(Your tasks)
**1.** Answer these questions using the page excerpt on rupee depreciation and U.S. investing, one line each:
(a) What was the USD to INR rate in July 2021?
(b) What record high did the USD to INR rate reach on 14th July 2022?
(c) Which expenses does the excerpt say must be paid in dollars when a child attends a college or university in the U.S.?
**2.** Quote the part of the page excerpt on rupee depreciation and U.S. investing that falls between "You can see" and "terms is $134.", inclusive.
**3.** Extend the page excerpt on rupee depreciation and U.S. investing, starting right after its final sentence.

(Page excerpt)
International investment acts as a hedge against rupee depreciation, also known as currency risk. With the recent rupee fall, Indian investors should take advantage of this opportunity by investing in the U.S. market.
Your Indian stock market investments are in INR. However, when you invest overseas (in the U.S. stock markets), it is denoted in dollars.
You first convert your money into USD as per the exchange rate to invest and then back to rupee terms during redemption. Whenever the rupee depreciates against the dollar, it means that you earn an additional return on your U.S. investments.
You can see how much the USD has appreciated over the past year. In July 2021, the USD to INR rate was recorded at 74.33. On 14th July 2022, the USD to INR was at a record high of Rs. 80.23.
After this, the dollar attained a rate of Rs. 79.85 on 24th August 2022. What would this mean for your investment? Overall, the USD has seen a 7.43% increase in its value in INR terms.
Let’s understand this with an illustration.
If you invest Rs. 10000 in any fund in July 2021 when USD/INR was Rs. 74.33, the investment in Dollar terms is $134.
Let’s assume the investments have earned a net return of 0%. Even then, if you redeem it on 24th August 2022, when the USD/INR rate was at Rs. 79.85 compared to the previous rate, your investments are valued at Rs. 10742.63, giving you a gain of Rs.742.63 in a year.
Thus, a rupee depreciation results in gains for owners of assets and receivers of income in USD.
Saving for your child’s future education amidst this situation
When you plan to send your child abroad, for their higher education, as a parent, you are prepared to bear the expenses in that country’s currency.
Let’s take the U.S. in this case. When you send your kid to a renowned college or university in the U.S., you have to pay the tuition fees, living expenses, and other miscellaneous expenses in dollars.
As a typical Indian, we always convert Dollars to INR, which we should also do since the income is INR. Now imagine, when you are saving up in INR, is it possible for you to bridge the gap between the two currencies?
There would be a significant mismatch in what you’re saving vs what you would be spending in dollar terms.

(Supplied entries)
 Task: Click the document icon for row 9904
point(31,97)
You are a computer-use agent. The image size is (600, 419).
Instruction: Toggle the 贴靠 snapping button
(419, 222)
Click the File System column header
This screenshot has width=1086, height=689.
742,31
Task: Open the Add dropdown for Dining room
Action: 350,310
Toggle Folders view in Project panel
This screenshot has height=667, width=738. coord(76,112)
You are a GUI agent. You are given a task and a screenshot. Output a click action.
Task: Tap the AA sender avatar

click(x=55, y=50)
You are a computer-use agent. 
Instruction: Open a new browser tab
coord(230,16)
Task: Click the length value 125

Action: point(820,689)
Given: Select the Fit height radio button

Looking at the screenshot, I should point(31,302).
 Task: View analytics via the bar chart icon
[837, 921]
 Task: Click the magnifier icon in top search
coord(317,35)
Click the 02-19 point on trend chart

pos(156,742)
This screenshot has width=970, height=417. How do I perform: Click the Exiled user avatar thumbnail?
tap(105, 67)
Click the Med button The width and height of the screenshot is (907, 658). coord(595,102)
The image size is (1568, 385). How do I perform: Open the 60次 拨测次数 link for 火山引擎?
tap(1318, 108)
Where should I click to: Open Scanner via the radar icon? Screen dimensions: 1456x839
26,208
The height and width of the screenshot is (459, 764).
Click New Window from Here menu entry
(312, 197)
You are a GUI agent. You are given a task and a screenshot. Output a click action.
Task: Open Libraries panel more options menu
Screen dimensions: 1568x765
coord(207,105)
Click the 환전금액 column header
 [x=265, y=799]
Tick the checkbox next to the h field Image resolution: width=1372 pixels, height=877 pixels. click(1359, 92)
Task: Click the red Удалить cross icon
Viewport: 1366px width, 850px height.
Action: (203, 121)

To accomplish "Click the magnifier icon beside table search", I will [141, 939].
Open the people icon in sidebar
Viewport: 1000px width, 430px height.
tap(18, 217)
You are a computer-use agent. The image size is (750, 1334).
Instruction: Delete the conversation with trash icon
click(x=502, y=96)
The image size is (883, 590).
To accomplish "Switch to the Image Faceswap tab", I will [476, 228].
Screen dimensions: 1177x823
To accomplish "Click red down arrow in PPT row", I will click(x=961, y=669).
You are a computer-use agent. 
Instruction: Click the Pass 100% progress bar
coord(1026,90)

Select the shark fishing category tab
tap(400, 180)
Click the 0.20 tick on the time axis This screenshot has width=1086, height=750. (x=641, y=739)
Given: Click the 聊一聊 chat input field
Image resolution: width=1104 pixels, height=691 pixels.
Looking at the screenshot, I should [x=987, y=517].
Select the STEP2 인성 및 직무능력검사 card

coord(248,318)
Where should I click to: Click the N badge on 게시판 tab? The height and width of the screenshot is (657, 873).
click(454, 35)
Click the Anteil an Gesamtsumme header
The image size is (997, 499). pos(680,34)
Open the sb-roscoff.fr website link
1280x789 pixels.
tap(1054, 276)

(Final results)
**1.**
(a) 74.33
(b) Rs. 80.23
(c) Tuition fees, living expenses, and other miscellaneous expenses

**2.**
You can see how much the USD has appreciated over the past year. In July 2021, the USD to INR rate was recorded at 74.33. On 14th July 2022, the USD to INR was at a record high of Rs. 80.23.
After this, the dollar attained a rate of Rs. 79.85 on 24th August 2022. What would this mean for your investment? Overall, the USD has seen a 7.43% increase in its value in INR terms.
Let’s understand this with an illustration.
If you invest Rs. 10000 in any fund in July 2021 when USD/INR was Rs. 74.33, the investment in Dollar terms is $134.

**3.**
But, when you invest in global markets, the U.S. market, in this case, gives you an upper hand to beat inflation and your domestic currency depreciation. If you want to spend in dollars, it is always better to invest in dollars.
Now, how is this possible?
The significant modes of investment in the U.S. market would be direct stocks, mutual funds, U.S. ETFs, Options, Forex, etc.
The most optimum modes of investment in these options would be direct stocks in the US Stock market and U.S. ETFs. ETFs are a basket of securities traded on the stock market.
ETFs are always a good choice for beginners and investors who do not have much time to invest and manage their investments actively.
This investment mode is less time-consuming and offers exposure to every sector and segment of the market, dependent on the investment style of the investors.
The trade deficits will continue for quite some time, and the rupee is likely to reach 82 levels against the dollar in the third quarter, as per the analysts at Nomura.
The rupee might already touch 80 levels before this month’s end since there are no positive movements from the MPC committee to tackle the soaring inflation in India or the depreciating rupee value.
Moreover, heavy FIIs inflow in the U.S. market has increased the dollar demand significantly, increasing the USD value.
To prepare for your child’s higher education, investing in the global markets provides a hedge over currency risk and prepares you for the expenses in that country’s currency.